Free range egg farmers battle rising feed costs after hot, dry summer
PUBLISHED: 14:21 16 August 2018 | UPDATED: 14:22 16 August 2018
Free range egg producers are battling spiralling feed costs after the dry, hot summer – but urgent industry calls for higher egg prices have not been universally supported by farmers in East Anglia.
The heatwave has caused poor wheat yields, forcing up grain prices with a knock-on effect for the cost of chicken feed, with some producers paying as much as £270 per tonne.
Robert Gooch, chief executive of the British Free Range Egg Producers Association (BFREPA), said the situation is “unsustainable” and called for an egg price rise to help farmers ride out the “huge levels of volatility caused by this hot, dry weather”.
But Alaistaire Brice, of Havensfield Happy Hens at Hoxne, near Diss, said high feed prices were affecting the whole of the livestock sector, and it was unrealistic to ask for egg prices to be raised.
Instead, he said BFREPA should focus on addressing the factors which have created a national over-supply of eggs, and challenge the introduction of feed tracker contracts – aimed at insuring producers against volatility by linking the egg prices to the cost of feed – which he said do not work.
He said: “I am not saying we are hard done by, because this is also affecting every other livestock sector. We are all feeding expensive cereals, and the price of our end product is not going up. But we all go into farming knowing that the prices fluctuate and at some point you will be put under pressure.

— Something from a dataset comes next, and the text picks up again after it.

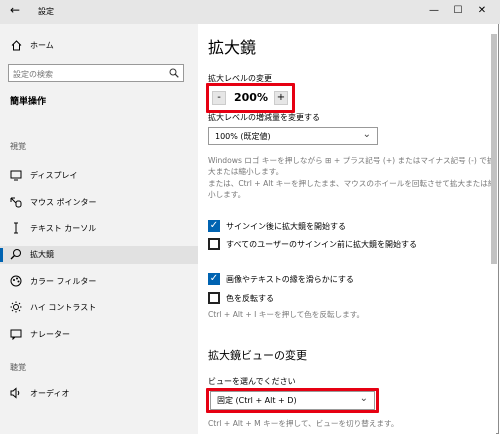 This screenshot has width=500, height=435. What do you see at coordinates (99, 255) in the screenshot?
I see `sidebar-item-magnifier: 拡大鏡` at bounding box center [99, 255]. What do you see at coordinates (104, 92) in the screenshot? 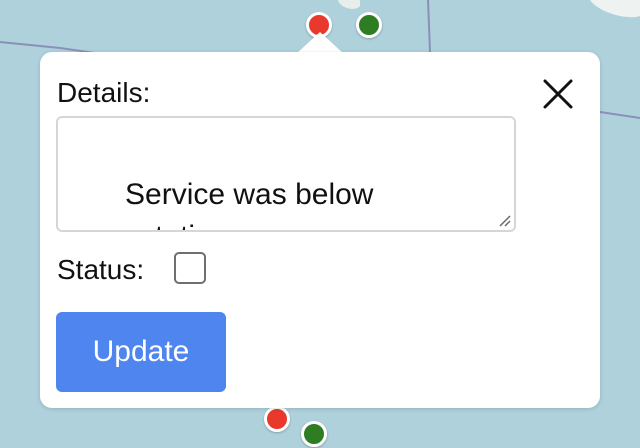
I see `details-label: Details:` at bounding box center [104, 92].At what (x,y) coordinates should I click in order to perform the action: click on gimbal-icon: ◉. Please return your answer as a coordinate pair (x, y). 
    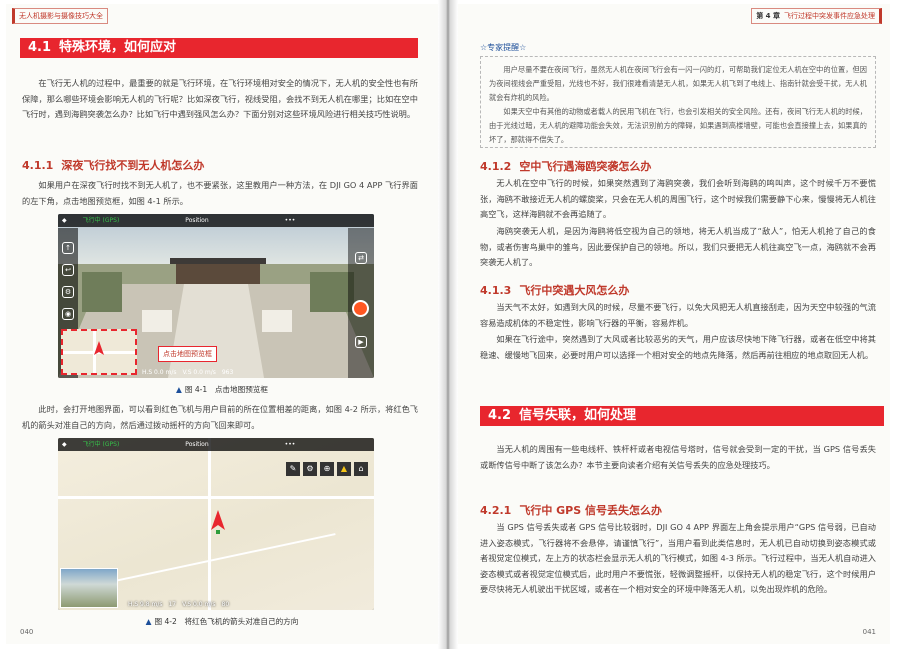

“The biggest problem is the over-supply of eggs and the unprecedented period of hot weather which has caused a massive loss of egg weight. If a chicken is hot, it does not eat and so the eggs will be smaller, so we have got a massive glut of medium and small eggs which are a real struggle to move.
“At the end of the day when something is in oversupply you cannot expect people to pay more. Rather than asking for more money, I think we need to ascertain what the public wants.

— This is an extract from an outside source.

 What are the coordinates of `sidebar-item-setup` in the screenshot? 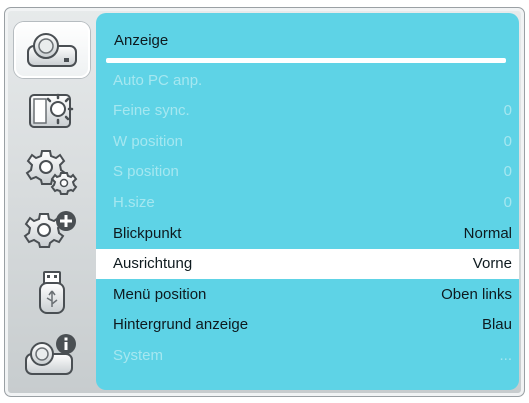 It's located at (52, 172).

“The over-supply is being caused by the messages we are being given by the supermarkets, which are given to them by consumers. We have reacted to the supermarkets’ commitment not to sell colony caged eggs by 2025 but, if we lose those and barn eggs do not replace them, then free range becomes the normal. Despite the added costs associated with it, the premium will be gone.
“The barn egg has not really found its place in the market because no-one really knows what it is, but everyone knows what free-range means. Farmers have jumped on it and we have increased the number of free-range units – but we have gone too quickly while there are still colony caged eggs being produced, so the number of birds laying eggs is at record numbers.
“There are so many issues. We have got discounting superstores that sell more pre-packed eggs that any other retailer with very little margin, and that has put pressure on other supermarkets, who have put pressure on their packers and producers and eroded their margin at a time when the feed prices are at a record high – and we are an industry where 60-70pc of our costs are related to feed. It is like a perfect storm.”
FEED TRACKER CONTRACTS
BFREPA said retailers could help the situation by offering contracts which link the price of eggs to the cost of feed.
“Some retailers and their packers should be applauded for successfully implementing these contracts but it needs to be offered across the board like it is in the broiler and pig sectors,” said Mr Gooch.
But Mr Brice disagreed. He said: “More and more people are being pushed into feed trackers, which have not worked. If you put everyone on feed trackers you take away the market forces that agriculture relies on.
“A lot of the bigger packers have tied producers in with feed trackers which have sewn them up for five years, but I have not heard of any producer that has had an increase in their price because of their feed tracker.”
Mr Brice said the increased feed prices would cost an extra £3 to £3.50 per bird on average – which would require an increase of 14p per dozen of eggs to cover the cost.
He added: “The problem is not now, but when producers need to replace their flocks next time round after losing they will then be required to finance new birds, which will also cost more due costs in rear going up. On average a 16,000-bird unit costs £67,000 to repopulate – where is this money coming from if the previous flock has made significant losses?”